L’editoriale si sofferma poi sulla ricaduta sulla attività di ricerca di questa frammentazione tecnologica e normativa fra le 20 regioni, cosicché, in assenza di una piattaforma nazionale dei dati, i ricercatori devono rivolgersi ai comitati etici e sulla privacy delle singole istituzioni, che possono respingere le richieste senza una sostanziale giustificazione scientifica. Di conseguenza si riduce la partecipazione a studi multicentrici nazionali e internazionali; l’editoriale denuncia una continua riduzione, a partire dal 2009, degli studi autorizzati, con un totale di autorizzazioni che è sceso al 15%! Faccio tuttavia presente che la ricerca in Italia è stata penalizzata anche dal famigerato art. 110 del Codice Privacy, riguardante la ricerca medica, biomedica ed epidemiologica; la recente normativa europea e italiana (legge n. 56 del 2024) e le modifiche del Codice Privacy, pur migliorative, lasciano ancora aperte varie questioni, in particolare in termini applicativi[9].

Mentre l’armonizzazione legislativa a livello nazionale è essenziale per realizzare una rete unificata di dati sanitari in Italia l’Editoriale si chiude con una previsione di ulteriori difficoltà per la sanità italiana: “Una nuova riforma proposta minaccia di peggiorare ulteriormente la situazione. La legge sull’autonomia differenziata, se approvata, decentralizzerebbe ulteriormente la governance sanitaria, approfondendo la frammentazione e le disparità tra le regioni invece di favorire la raccolta e la condivisione armonizzata dei dati”.

Bibliografia

[1] The Lancet Regional Health – Europa 2025;48: 101206 https://doi.org/10. 1016/j.lanepe.2024. 101206.
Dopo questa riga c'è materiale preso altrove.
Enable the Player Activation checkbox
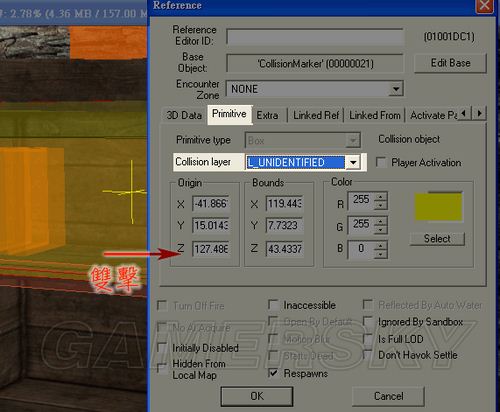The width and height of the screenshot is (500, 412). point(382,162)
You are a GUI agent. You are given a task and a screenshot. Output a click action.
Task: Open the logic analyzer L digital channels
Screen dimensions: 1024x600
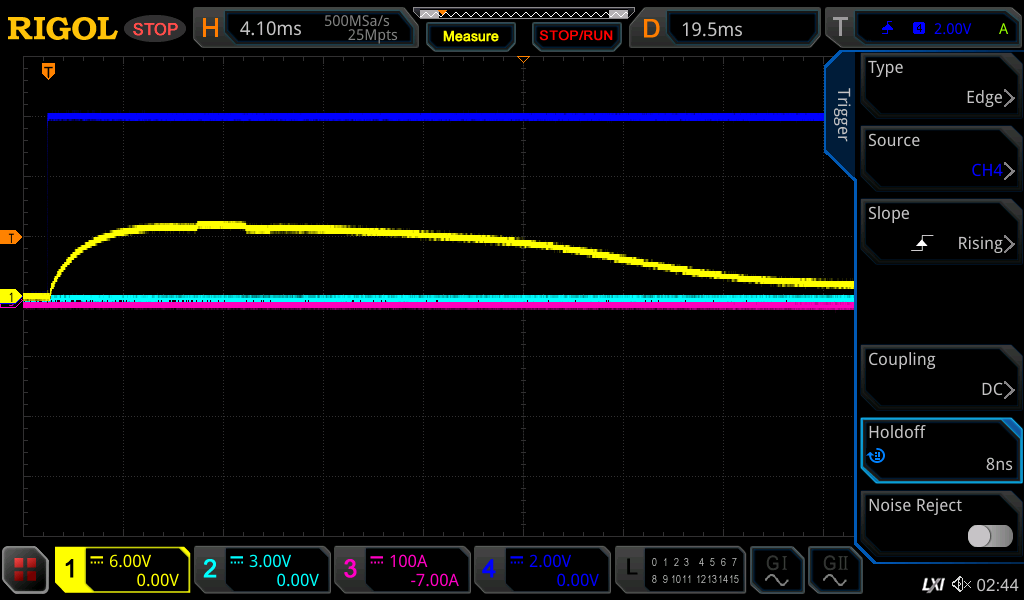click(680, 570)
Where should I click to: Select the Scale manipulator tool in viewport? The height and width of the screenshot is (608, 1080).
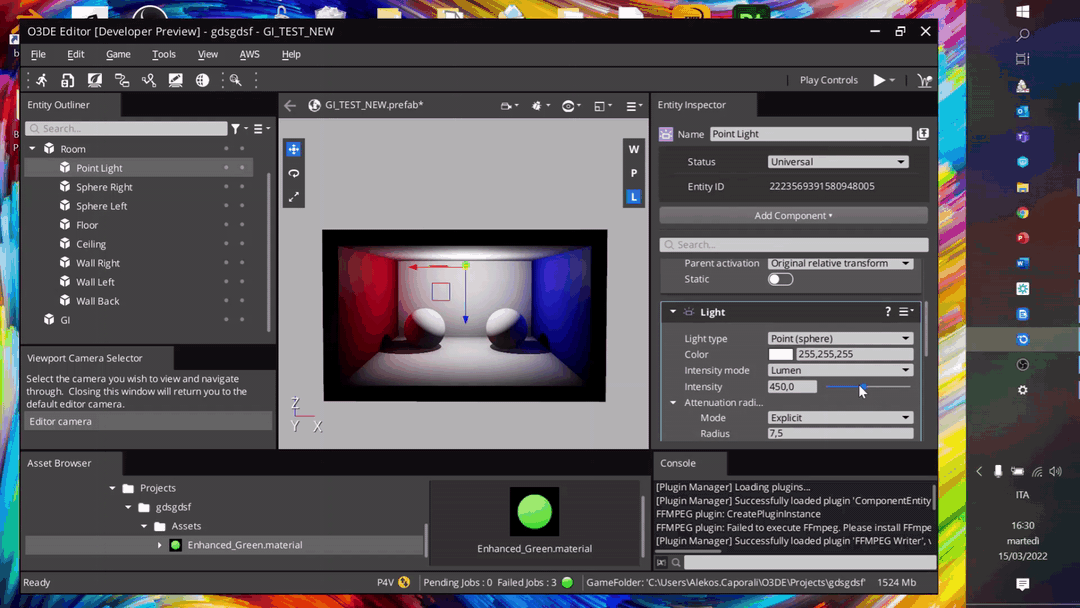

[2] Elena Drusi “Feudale e discriminatoria” l’accusa di Lancet alla sanità, la Repubblica, 5/1/2025.

[3] Pan-European Commission on Health and Sustainable Development: Report: Drawing light from the pandemic. A new strategy for health and sustainable development.
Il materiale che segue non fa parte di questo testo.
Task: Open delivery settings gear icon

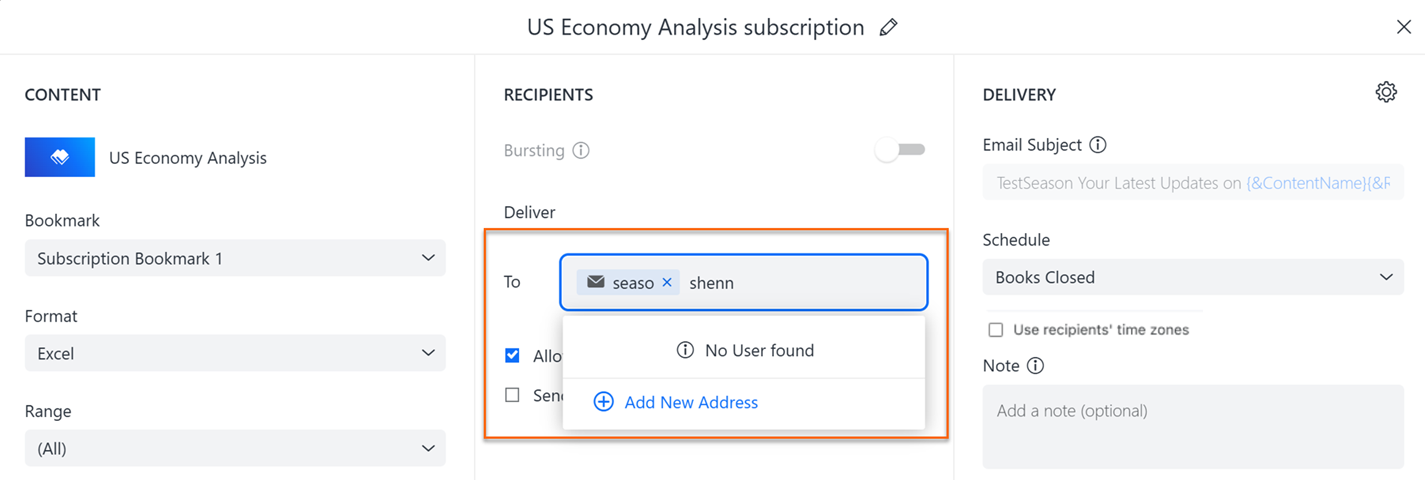Action: click(x=1386, y=93)
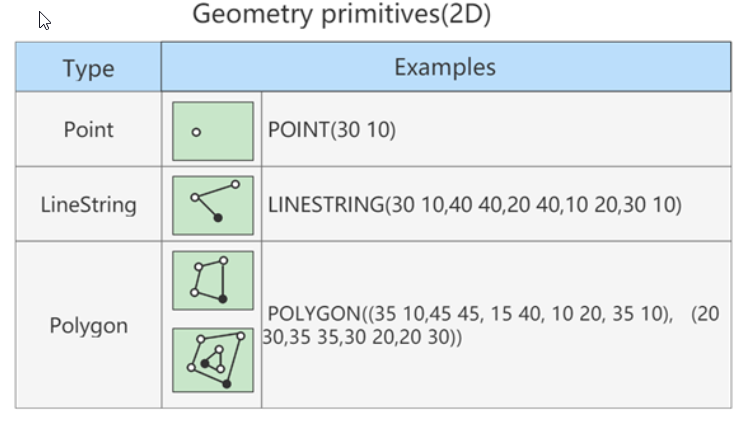Click the LINESTRING coordinates text
The image size is (745, 421).
pos(475,205)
[4] Rapporto Draghi: Il futuro della competitività Europea, Parte B- Analisi approfondita e raccomandazioni, Sezione 1 capitolo 9.Settembre 2024

[5] Cfr. https://www.forumdisuguaglianzediversita.org/imprese-pubbliche-europee/ vedi inoltre: M. Florio, “Salute. Bene pubblico europeo”, in Elena Granaglia, Gloria Riva (a cura di), Quale Europa. Capire, discutere, scegliere, Donzelli Editore, 2024.

[6] Rapporto Draghi: Il futuro della competitività Europea, Parte A, capitolo 2, Box 1. Settembre 2024

[7] Forum disuguaglianze e diversità, “Piano Draghi”: non ci siamo. Diagnosi, obiettivo e rimedi ai raggi X, Ottobre 2024.

[8] I dati Agenas indicano 2,88 Mld € (superando i livelli pre Covid 2018 e 2019). Maria Pia Randazzo, La Mobilità sanitaria interregionale. Le dinamiche nel 2023. Presentazione Agenas, 12 Dicembre 2024.

[9] Francesco Barone-Adesi, Lucia Bisceglia, Francesco Venturelli, Giovanni Maglio,  Protezione dati personali e uso dei dati epidemiologici: novità legislative e questioni aperte, Quotidiano Sanità, 12 giugno 2024.